Ну что ж, никто и не винит: спустя два часа после этой беседы отец видит в газете объявление. В городе, куда направляется цирк, требуется могильщик. Хороший оклад, служебная квартира прямо рядом с кладбищем. На следующий день мои родители переходят из сферы праздника в сферу скорби. Цирковые помогают нам перенести вещи в дом, заросший диким виноградом. Большой сад, печь, винтовая лестница, которая ведет из гостиной в спальни, вид на лес за могилами, короче говоря, счастье — несмотря на то, что моя судьба пока не определена: в интернате меня, скорее всего, смогли бы излечить от страсти к побегам, но в течение некоторого времени нам придется жить только на папину зарплату, а учеба в интернате стоит дорого. Родители наводят справки, мэрия назначает им пособие, и в начале октября я сяду в автобус, который отвезет меня в коллéж Сент- Аньес в тридцати километрах отсюда. Отец объясняет: меня берут на испытательный срок, на год. Домой я буду возвращаться только в конце триместра. По субботам и воскресеньям буду жить на полном пансионе у одной дамы — в интернате таких дам называют крестными: они подрабатывают тем, что на выходных принимают у себя воспитанниц, чьи семьи живут слишком далеко. Тридцать километров — я не знала, что это тоже слишком далеко. Родители смотрят на меня. Они ждут протеста, огорчения или по меньшей мере удивления. Но не получают ничего, кроме улыбки.
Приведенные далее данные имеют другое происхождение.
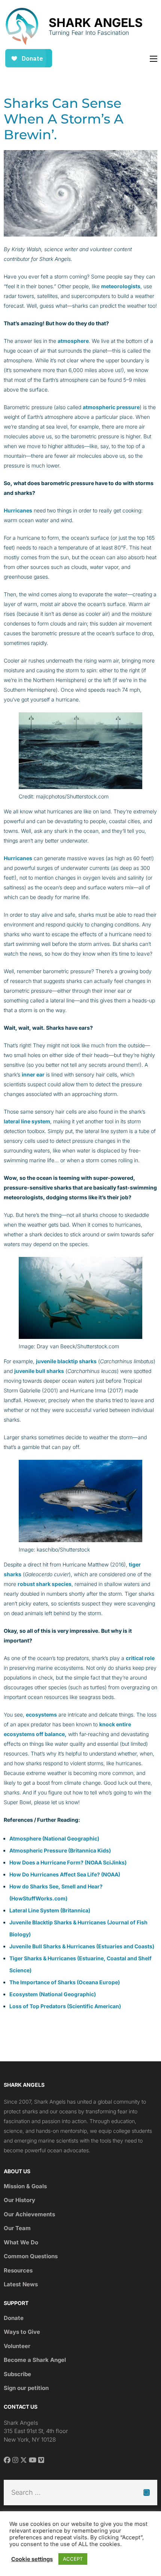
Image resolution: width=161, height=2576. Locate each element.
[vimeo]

Я поняла кое- что, кое- что чрезвычайно важное, это стало для меня откровением, если хотите. Я поняла, что никто и никогда не сможет меня ни к чему принудить. Никто. Никогда. Ни к чему. Интернат... поживем — увидим. Я нашла свой подход. Он очень прост. И к интернату он применим точно так же, как потом будет применим к замужеству, к профессии, ко всему. Вот он — мой подход: поживем — увидим.